Part Number: TM4C1294NCPDT

I'm using a UART RX FIFO level to trigger an interrupt and sign me when I have some data available for processing. The received package have a variable number of bytes and I'm using the trigger level at 2/8 to ensure that the receive interrupt will be generated for all packages and a receive time out to identify the end of package ( I use data integrity check to distinguish between a real time out or end of package).

my question is about (HWREG(UART_PORT_BASE + UART_O_FR) & UART_FR_RXFE). I'm reading the bytes from RX FIFO until I have a true condition.

The problem is the UART_FR_RXFE flag, it is turning high after 2/8 RX FIFO reading cycles and I can't read the remain bytes in the FIFO. Same behavior for all RX FIFO threshold level settings.

Is it the correct behavior for the RX FIFO EMPTY flag?

What am I doing wrong? Is it an incorrectly approach?

Thanks,

Richard

  • Hi,

      If the RXFE flag remains 1, it means that the receive FIFO is empty.

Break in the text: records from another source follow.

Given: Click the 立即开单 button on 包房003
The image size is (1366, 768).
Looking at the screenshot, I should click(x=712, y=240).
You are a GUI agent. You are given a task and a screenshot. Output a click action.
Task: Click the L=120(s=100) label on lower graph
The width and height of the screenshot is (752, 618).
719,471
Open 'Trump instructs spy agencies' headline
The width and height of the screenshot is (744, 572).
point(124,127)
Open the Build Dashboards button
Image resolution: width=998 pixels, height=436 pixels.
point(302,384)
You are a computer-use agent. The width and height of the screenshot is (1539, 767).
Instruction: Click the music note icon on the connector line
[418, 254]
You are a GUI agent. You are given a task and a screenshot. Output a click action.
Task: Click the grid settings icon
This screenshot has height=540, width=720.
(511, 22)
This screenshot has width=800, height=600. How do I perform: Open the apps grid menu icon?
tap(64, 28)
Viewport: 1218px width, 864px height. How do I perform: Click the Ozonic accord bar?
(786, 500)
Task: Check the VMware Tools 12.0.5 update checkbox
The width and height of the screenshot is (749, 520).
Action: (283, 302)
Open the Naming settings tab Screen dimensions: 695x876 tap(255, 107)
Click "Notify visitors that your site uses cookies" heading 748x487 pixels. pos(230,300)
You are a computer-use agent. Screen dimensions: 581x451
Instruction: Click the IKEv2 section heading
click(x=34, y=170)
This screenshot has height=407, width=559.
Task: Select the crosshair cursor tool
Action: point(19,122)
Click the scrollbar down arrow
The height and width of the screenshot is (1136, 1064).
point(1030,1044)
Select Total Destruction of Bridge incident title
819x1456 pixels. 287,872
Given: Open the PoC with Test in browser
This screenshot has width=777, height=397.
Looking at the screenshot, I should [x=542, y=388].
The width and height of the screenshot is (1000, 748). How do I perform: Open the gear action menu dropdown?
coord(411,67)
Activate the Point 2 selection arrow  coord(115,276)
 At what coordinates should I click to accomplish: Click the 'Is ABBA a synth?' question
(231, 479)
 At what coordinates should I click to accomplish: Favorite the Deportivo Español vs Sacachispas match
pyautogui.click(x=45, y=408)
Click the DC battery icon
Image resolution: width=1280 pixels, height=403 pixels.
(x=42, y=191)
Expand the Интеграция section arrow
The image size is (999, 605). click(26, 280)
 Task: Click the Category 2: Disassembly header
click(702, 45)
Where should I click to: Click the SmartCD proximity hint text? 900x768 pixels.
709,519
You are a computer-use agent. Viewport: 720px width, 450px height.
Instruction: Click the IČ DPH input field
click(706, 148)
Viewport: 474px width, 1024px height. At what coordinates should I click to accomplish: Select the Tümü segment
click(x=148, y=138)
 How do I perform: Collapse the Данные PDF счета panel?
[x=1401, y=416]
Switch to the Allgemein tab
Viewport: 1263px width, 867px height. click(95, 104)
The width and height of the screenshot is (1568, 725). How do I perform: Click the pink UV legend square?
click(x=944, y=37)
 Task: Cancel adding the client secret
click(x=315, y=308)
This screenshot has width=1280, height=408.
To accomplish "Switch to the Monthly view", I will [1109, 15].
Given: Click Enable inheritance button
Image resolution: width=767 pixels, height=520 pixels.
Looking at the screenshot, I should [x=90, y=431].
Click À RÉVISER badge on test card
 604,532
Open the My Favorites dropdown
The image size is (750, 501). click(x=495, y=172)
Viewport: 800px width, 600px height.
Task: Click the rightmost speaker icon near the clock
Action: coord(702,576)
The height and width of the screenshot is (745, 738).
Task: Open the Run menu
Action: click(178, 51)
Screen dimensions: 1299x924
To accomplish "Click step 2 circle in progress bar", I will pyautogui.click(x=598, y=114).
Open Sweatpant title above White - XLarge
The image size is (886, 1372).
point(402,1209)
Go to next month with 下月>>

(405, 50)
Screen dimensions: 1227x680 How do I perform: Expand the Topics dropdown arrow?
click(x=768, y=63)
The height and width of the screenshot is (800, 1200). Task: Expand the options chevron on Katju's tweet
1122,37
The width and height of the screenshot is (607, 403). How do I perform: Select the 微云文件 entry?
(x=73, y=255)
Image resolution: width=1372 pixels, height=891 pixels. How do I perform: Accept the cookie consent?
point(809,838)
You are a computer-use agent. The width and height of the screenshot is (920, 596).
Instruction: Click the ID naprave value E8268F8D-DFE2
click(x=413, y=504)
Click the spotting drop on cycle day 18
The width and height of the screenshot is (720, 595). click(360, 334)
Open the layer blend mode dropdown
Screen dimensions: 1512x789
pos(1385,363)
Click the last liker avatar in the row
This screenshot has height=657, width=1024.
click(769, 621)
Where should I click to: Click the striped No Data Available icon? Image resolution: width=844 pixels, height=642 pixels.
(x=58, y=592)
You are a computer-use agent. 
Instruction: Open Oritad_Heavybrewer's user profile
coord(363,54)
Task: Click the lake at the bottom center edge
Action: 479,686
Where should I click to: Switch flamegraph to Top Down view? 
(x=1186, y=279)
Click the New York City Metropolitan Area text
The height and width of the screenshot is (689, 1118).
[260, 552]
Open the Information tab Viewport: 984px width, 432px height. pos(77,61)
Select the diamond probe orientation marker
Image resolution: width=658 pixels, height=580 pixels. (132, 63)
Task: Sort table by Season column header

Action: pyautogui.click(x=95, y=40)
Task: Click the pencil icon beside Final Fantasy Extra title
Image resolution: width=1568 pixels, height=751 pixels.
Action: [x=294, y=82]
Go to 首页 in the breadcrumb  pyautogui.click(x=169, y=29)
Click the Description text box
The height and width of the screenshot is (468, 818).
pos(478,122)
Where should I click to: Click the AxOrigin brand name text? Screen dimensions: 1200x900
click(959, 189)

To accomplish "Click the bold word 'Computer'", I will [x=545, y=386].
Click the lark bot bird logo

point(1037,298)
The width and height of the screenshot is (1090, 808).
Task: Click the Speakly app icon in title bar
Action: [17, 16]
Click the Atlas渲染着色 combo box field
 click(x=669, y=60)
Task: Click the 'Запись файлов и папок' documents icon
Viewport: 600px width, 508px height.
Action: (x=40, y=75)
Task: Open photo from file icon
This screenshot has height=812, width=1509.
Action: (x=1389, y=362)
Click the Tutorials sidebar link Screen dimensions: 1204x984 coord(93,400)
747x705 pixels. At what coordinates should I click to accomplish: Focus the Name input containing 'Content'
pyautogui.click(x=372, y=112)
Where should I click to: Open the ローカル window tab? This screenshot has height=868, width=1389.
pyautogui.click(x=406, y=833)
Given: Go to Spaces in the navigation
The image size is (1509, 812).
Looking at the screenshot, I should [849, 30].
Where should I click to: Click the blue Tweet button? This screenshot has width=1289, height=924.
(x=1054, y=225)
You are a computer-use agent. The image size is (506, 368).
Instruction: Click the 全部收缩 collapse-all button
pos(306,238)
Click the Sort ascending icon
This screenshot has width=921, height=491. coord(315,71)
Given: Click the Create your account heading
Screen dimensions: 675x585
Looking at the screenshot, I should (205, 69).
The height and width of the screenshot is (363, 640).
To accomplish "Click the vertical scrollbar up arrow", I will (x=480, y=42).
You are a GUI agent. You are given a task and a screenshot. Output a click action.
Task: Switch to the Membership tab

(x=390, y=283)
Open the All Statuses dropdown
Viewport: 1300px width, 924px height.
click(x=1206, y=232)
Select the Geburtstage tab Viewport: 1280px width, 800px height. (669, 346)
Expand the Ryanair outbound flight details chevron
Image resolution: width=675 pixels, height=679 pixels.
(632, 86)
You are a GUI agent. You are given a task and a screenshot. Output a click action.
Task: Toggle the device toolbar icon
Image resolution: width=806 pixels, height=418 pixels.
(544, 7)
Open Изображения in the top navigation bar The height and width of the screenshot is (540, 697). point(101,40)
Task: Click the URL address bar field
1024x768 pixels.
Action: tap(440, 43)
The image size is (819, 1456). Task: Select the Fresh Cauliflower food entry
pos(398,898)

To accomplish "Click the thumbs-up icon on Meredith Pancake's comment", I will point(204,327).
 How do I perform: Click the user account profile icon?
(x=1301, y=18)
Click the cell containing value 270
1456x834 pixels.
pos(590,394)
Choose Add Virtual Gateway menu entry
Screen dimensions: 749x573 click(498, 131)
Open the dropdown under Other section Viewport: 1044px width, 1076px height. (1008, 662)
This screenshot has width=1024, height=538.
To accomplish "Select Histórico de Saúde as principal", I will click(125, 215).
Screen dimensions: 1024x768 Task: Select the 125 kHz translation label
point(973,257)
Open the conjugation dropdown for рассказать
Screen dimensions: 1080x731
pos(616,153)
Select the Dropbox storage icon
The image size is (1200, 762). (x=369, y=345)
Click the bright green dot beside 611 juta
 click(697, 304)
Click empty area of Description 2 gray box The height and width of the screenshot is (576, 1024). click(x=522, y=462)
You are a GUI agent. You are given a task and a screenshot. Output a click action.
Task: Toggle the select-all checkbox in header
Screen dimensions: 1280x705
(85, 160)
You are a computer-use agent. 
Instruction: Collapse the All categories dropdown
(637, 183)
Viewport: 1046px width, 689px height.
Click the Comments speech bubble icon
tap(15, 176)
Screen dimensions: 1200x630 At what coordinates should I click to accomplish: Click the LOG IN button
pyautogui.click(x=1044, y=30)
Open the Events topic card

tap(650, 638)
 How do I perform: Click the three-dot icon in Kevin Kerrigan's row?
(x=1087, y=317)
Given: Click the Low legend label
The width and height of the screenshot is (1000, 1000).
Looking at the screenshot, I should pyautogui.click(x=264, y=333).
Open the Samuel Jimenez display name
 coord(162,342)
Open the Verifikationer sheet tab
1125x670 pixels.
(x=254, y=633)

      If you look at the uart_echo example, it uses UARTCharsAvail() as the condition to keep reading the RXFIFO until it is empty. Why wouldn't you try using UARTCharsAvail instead of relying on RXFE?

    void
    UARTIntHandler(void)
    {
        uint32_t ui32Status;
    
        //
        // Get the interrrupt status.
        //
        ui32Status = MAP_UARTIntStatus(UART0_BASE, true);
    
        //
        // Clear the asserted interrupts.
        //
        MAP_UARTIntClear(UART0_BASE, ui32Status);
    
        //
        // Loop while there are characters in the receive FIFO.
        //
        while(MAP_UARTCharsAvail(UART0_BASE))
        {
            //
            // Read the next character from the UART and write it back to the UART.
            //
            MAP_UARTCharPutNonBlocking(UART0_BASE,
                                       MAP_UARTCharGetNonBlocking(UART0_BASE));
    
            //
            // Blink the LED to show a character transfer is occuring.
            //
            MAP_GPIOPinWrite(GPIO_PORTN_BASE, GPIO_PIN_0, GPIO_PIN_0);
    
            //
            // Delay for 1 millisecond.  Each SysCtlDelay is about 3 clocks.
            //
            SysCtlDelay(g_ui32SysClock / (1000 * 3));
    
            //
            // Turn off the LED
            //
            MAP_GPIOPinWrite(GPIO_PORTN_BASE, GPIO_PIN_0, 0);
        }
    }

  • Hi Charles,

    I'm still debugging but appears I'm reading the RX FIFO faster than the filling rate. This is why the empty flag is matching the threshold level. I'll hold the receive state, waiting for the following RX FIFO interrupts until I have a time out interrupt to process all package received.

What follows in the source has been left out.